Prendre la température du cosmos, 880 millions d’années après le Big Bang

Dans le cadre d’une nouvelle étude publiée dans Nature, des astronomes ont pu remonter à environ treize milliards d’années. Cette prise de température a été rendue possible grâce à la présence d’un nuage d’eau froide situé dans une galaxie lointaine observée telle qu’elle était il y a environ 880 millions d’années. Toutes les observations ont été faites avec le réseau de télescopes IRAM NOEMA dans les Alpes françaises. Il s’agit d’un observatoire capable d’observer aux longueurs d’onde millimétriques, ce qui est idéal pour déterminer de tels signaux.

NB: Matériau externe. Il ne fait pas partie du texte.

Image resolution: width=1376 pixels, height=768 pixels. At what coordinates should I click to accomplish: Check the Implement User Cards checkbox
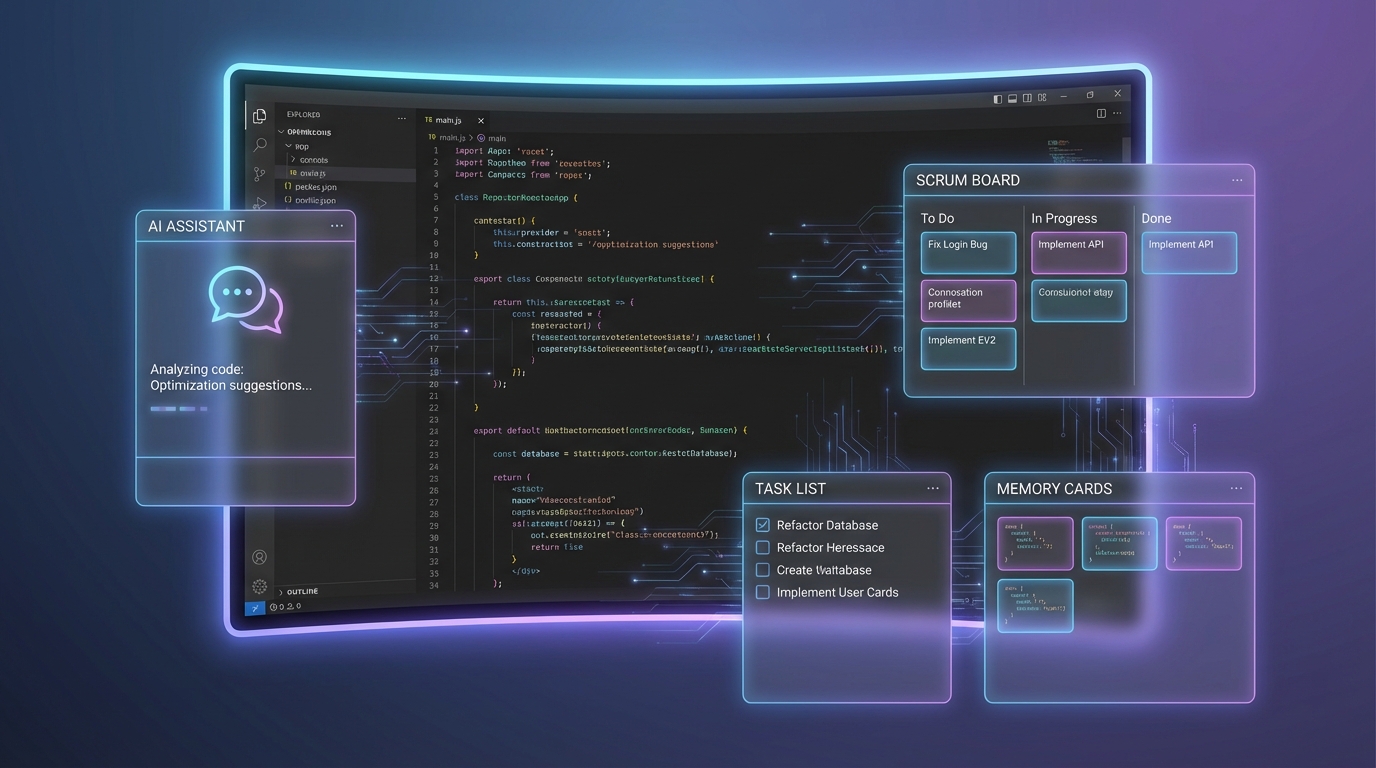click(763, 592)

Ici, le CMB agissait comme une source de lumière qui, du point de vue des observateurs, se plaçait derrière le nuage, qui était plus froid que le rayonnement de fond cosmique. En analysant l’interaction des particules de lumière avec les molécules d’eau, les chercheurs ont alors pu déduire que le CMB devait avoir à cette époque une température comprise entre 16,4 et 30,2 Kelvin (-256,75°C et -242,95°C).

Le point à retenir de cette étude est qu’une telle température est cohérente avec la température de 20 Kelvin prédite pour cette époque par les modèles cosmologiques actuels. Avec ce résultat, les modèles exotiques qui prédisent une déconnexion entre la température et le taux de dilatation peuvent donc être exclus.

L’équipe de chercheurs espère maintenant pouvoir s’appuyer sur la même technique pour déterminer la température de l’univers à différents points de son histoire.